ユーザーガイドなどでもシステムの利用手順が丁寧に解説されていて、DeFiプロトコルの中でも特に初心者に優しい設計になっています。
開発・運営チーム
Trader Joeのローンチは2021年6月。
2022年11月現在、システムはバージョン2。
ローンチから順調に開発が進められてきているプロジェクトです。
システム開発の中心人物は@cryptofishxと@0xmurloc。
両名ともシステム開発のみならず、テクノロジー関連の情報発信もしています。アカウントをフォローして、2人の考えなどを知ることもクリプト界隈のリテラシーを高めるのに役立ちます。
↓↓↓@cryptofishxによるTrader Joeの新機能リリース告知。
Today marks a monumental day -- Trader Joe V2 aka the Liquidity Book has arrived.
The day we finally achieve our grand vision: to innovate on the frontiers of DeFi.

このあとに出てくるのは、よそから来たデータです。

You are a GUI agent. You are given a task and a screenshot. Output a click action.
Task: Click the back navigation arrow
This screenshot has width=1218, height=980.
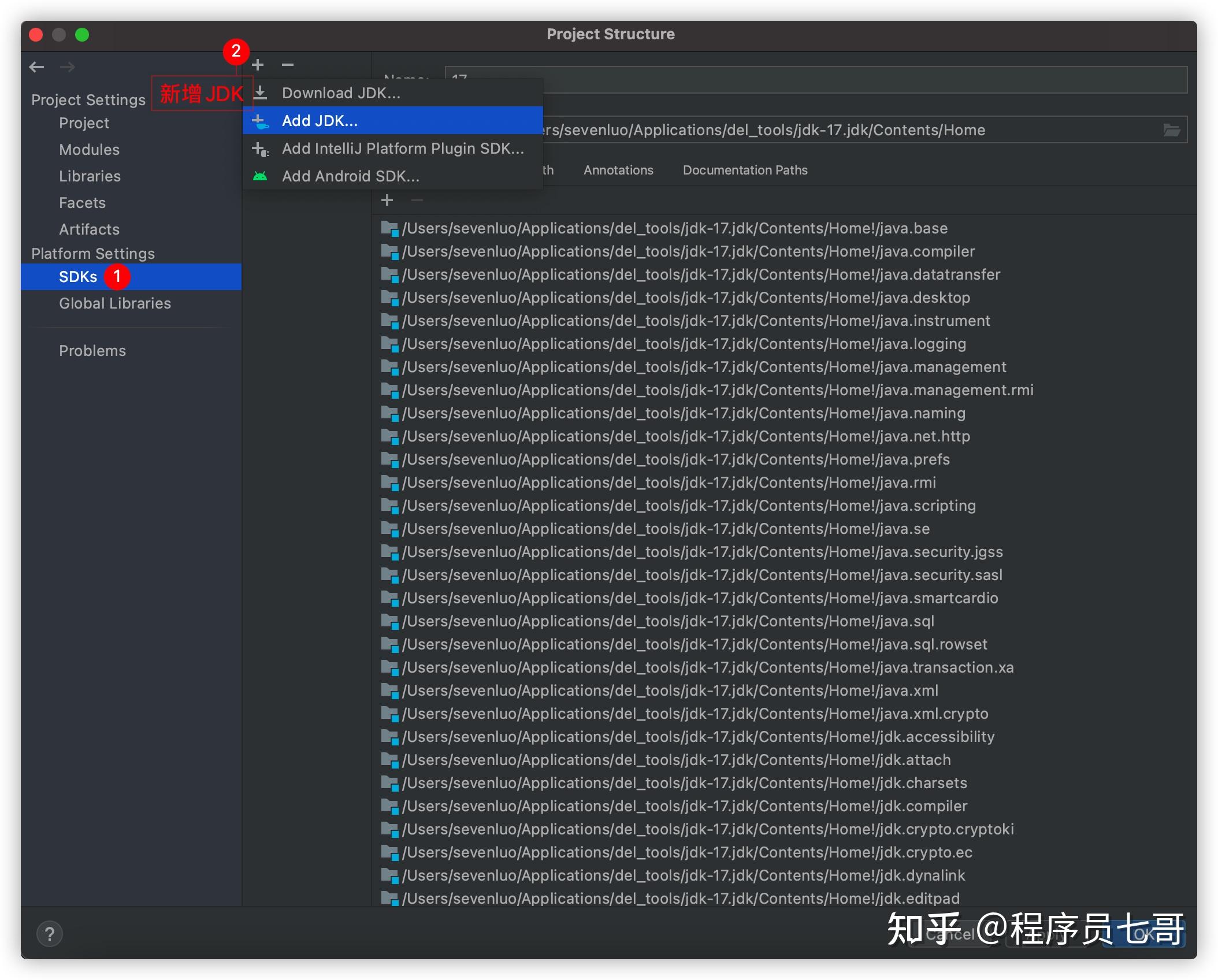pyautogui.click(x=36, y=67)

This is the story of how we went from fork to innovation.
Read on: https://t.co/RKG9YcXRhd pic.twitter.com/HrY3H7s5Vh
— fish 🔺 | 🌊📘 Joe V2 is LIVE (@cryptofishx) November 16, 2022
↓↓↓@0xmurlocによるデジタルノマドの解説。
Recently read some great digital nomad/productivity tips and wanted to share some of mine as a founder and semi-nomad;
A quick tldr about me:
- co-founder, manage 30+ fully remote
- family man with young child
- 3 continents this year1/
— Murloc 🔺 | 🌊📘 (@0xmurloc) October 17, 2022
テキストでのまとまった情報はSubstackのJoe ContentやMedium(Trader Joeのブログ)からアクセスすることができます。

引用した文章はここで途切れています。